■ TESTO DI PARTENZA ■
Citiamo questo contenuto.
http://www.peragendamonti.it/proposals/1150
Il link è ricco di spunti e ben argomentato dal punto di vista numerico.
La proposta (dopo una accurata argomentazione) si propone di rivedere la politica dei porti.
Occorre fare un ragionamento di merito sui porti di transhipment, sulle prospettive reali di sopravvivenza, sulla loro strategicità per il sistema portuale ed economico nazionale. Ciò fatto occorre poi prendere le decisioni di conseguenza.
Come per gli areoporti, anche i porti sono punto centrale della politica industriale italiana.
Con Decreto Interministeriale MIT (Passera) e MEF (Grilli) del 24 dicembre 2012 sono stati adeguati i valori delle tasse e dei marittimi in vigore nei porti italiani.
Tali tributi consistono nella tassa di ancoraggio (pagata in base alla stazza della nave) e nella tassa portuale (pagata in base alla tipologia di merce imbarcata o sbarcata).
Fin qui nulla di particolarmente strano, poteva trattarsi del consueto decreto di fine anno di adeguamento tariffario che avviene per una pluralità di servizi e che consente ai giornali qualche titolo durante le Festività.

■ COMPITO ASSEGNATO A ■
Nel testo sui porti, in base a che cosa si paga la tassa di ancoraggio?

■ DATI DI PARTENZA ■
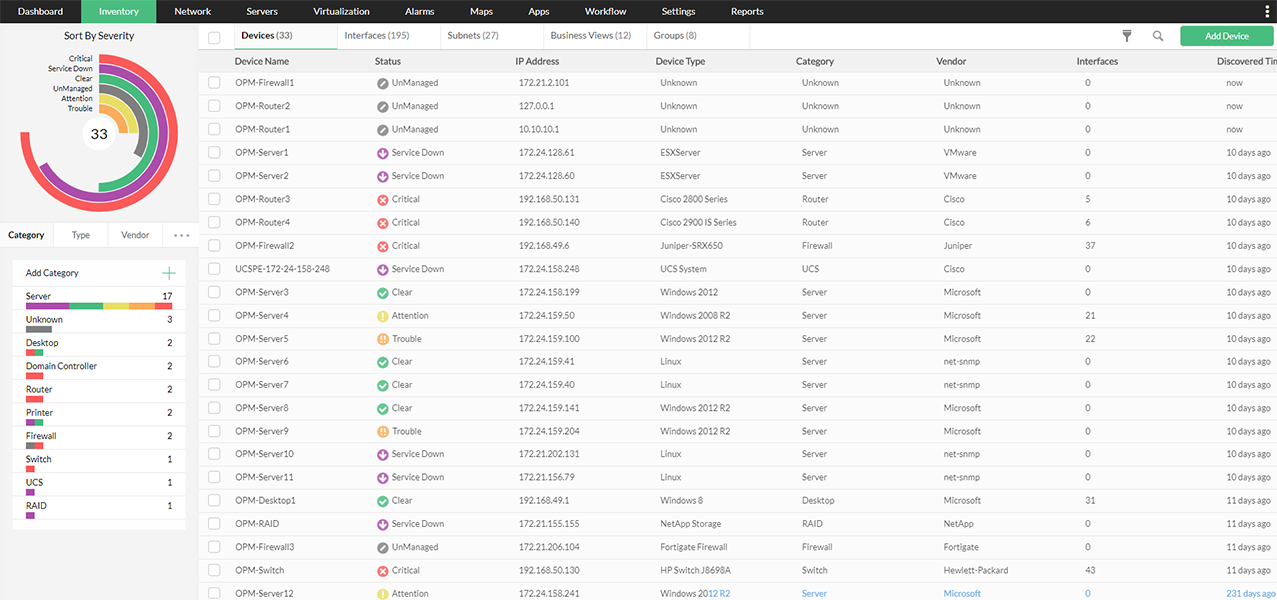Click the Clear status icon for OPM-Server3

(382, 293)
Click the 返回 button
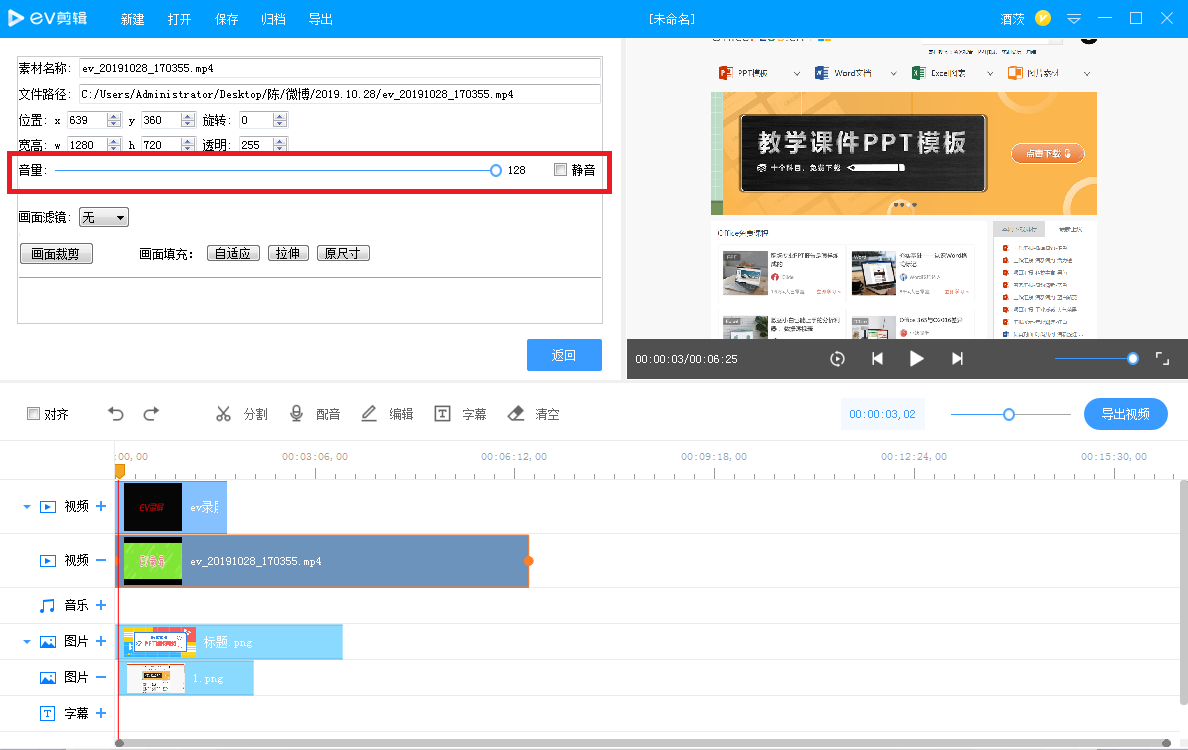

==

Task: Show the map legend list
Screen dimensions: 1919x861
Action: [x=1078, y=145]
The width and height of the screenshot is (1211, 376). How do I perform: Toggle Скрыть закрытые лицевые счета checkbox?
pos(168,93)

--

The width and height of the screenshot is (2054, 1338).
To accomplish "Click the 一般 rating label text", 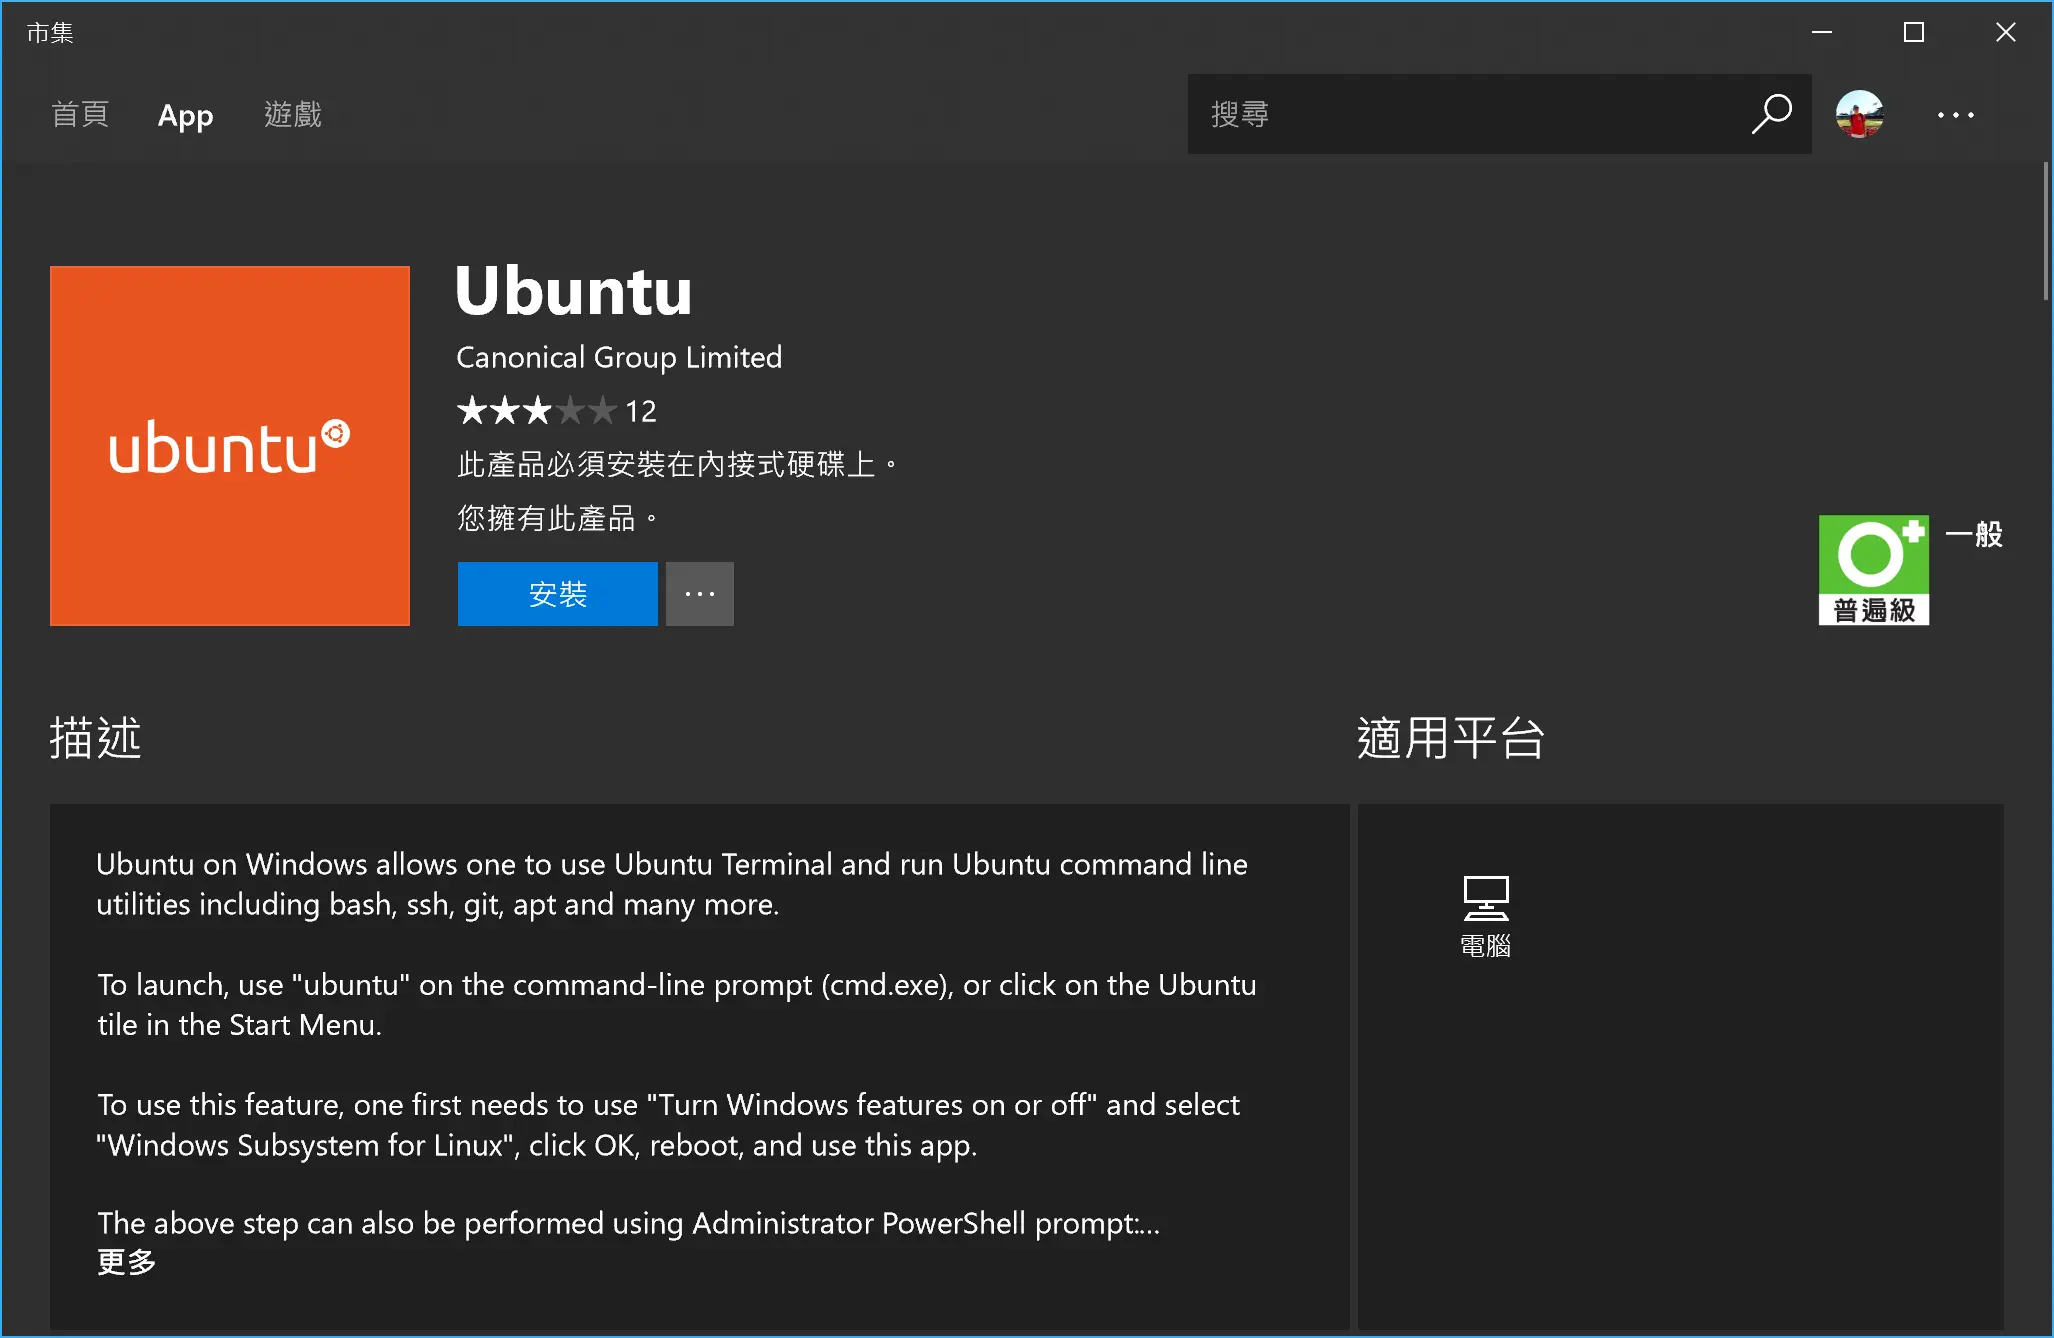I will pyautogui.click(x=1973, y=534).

■ COMPITO ASSEGNATO B ■
Riporta tali e quali le righe delle voci, dalla riga che contiene "Task: Show the map legend list" fino alla riga che contiene "pos(168,93)", compresa.

■ SOLUZIONE A ■
In base alla stazza della nave.

■ SOLUZIONE B ■
Task: Show the map legend list
Screen dimensions: 1919x861
Action: [x=1078, y=145]
The width and height of the screenshot is (1211, 376). How do I perform: Toggle Скрыть закрытые лицевые счета checkbox?
pos(168,93)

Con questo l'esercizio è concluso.